═══ Supplied records

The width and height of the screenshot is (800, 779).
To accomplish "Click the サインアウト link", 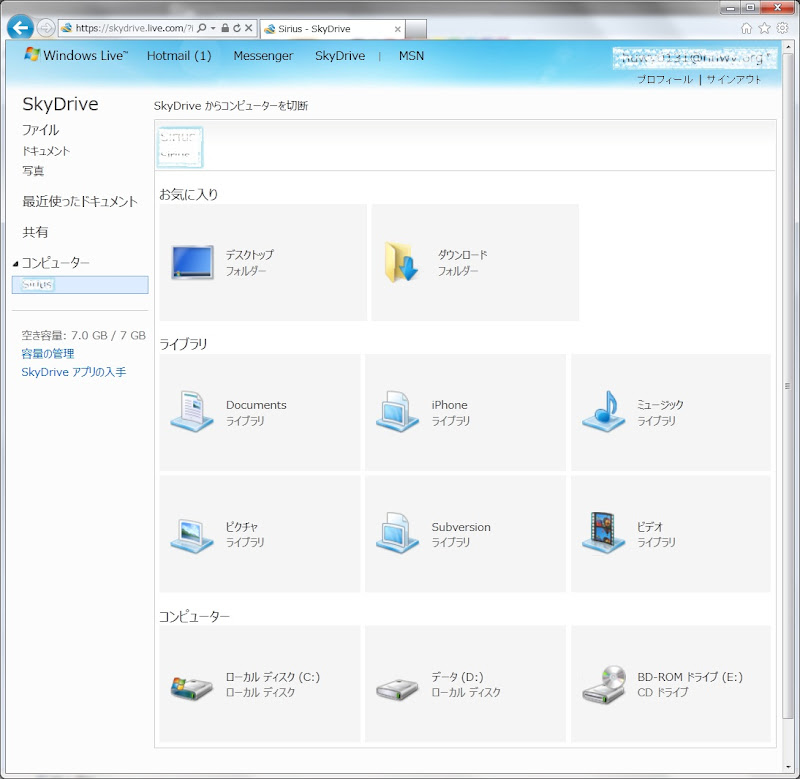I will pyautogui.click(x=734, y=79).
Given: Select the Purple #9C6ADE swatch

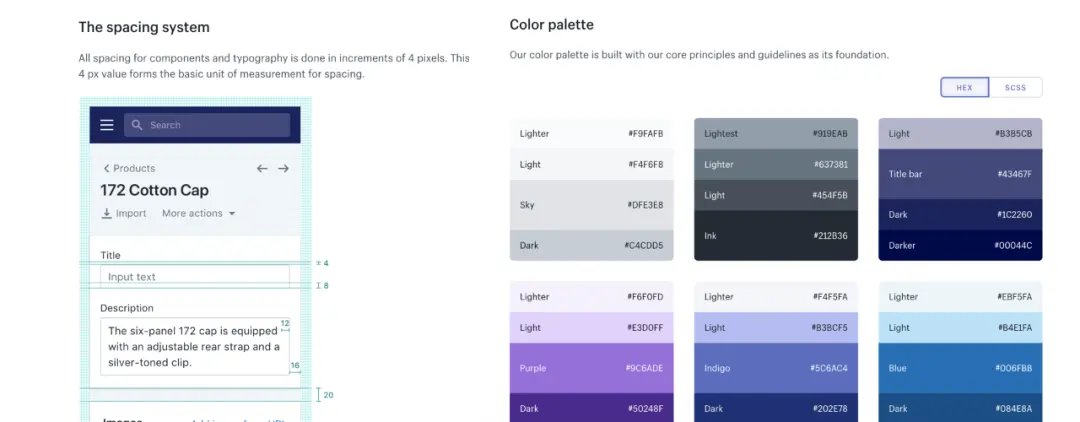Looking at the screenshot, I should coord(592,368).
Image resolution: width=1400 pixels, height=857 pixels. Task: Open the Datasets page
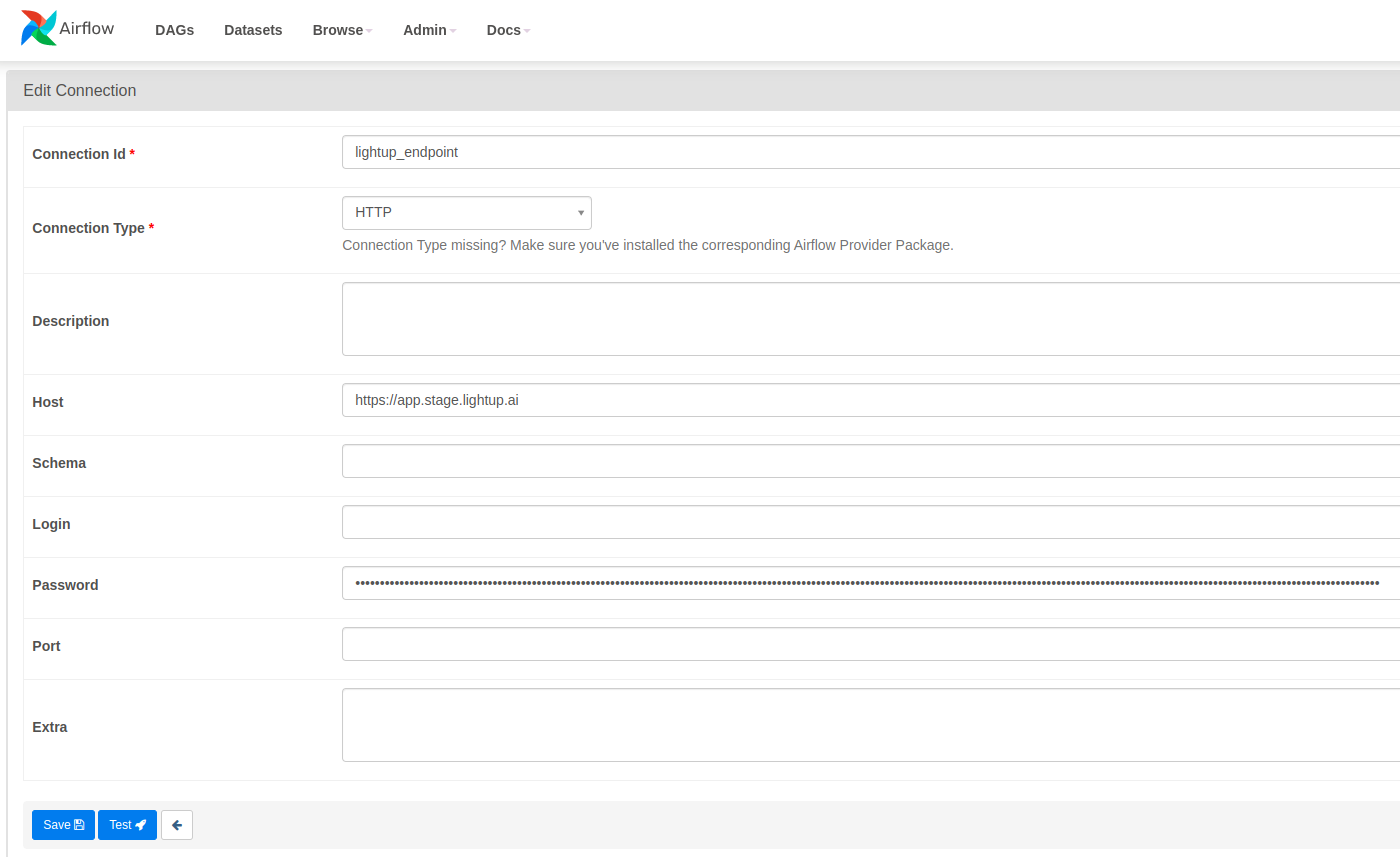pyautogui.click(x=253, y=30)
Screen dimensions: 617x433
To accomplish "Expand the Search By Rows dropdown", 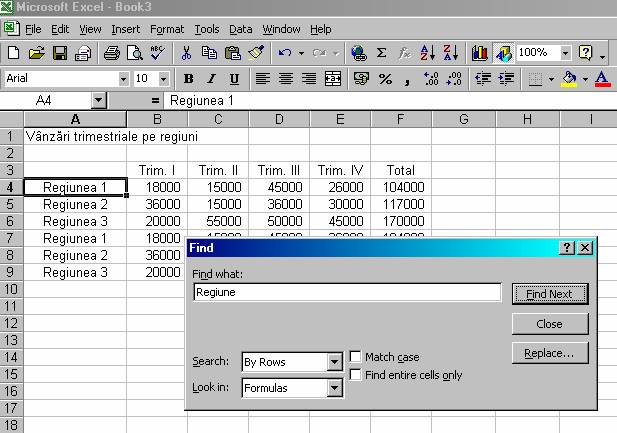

══════

### Task requirements
Rewrite the data from the line containing "Given: Select the Purple #9C6ADE swatch" through the end of the data, both included, so that "Purple" becomes "Violet" and everything else stays the same. Leave the pictures out of your answer.

### Answer below
Given: Select the Violet #9C6ADE swatch

Looking at the screenshot, I should coord(592,368).
Image resolution: width=1400 pixels, height=857 pixels. Task: Open the Datasets page
pyautogui.click(x=253, y=30)
Screen dimensions: 617x433
To accomplish "Expand the Search By Rows dropdown", 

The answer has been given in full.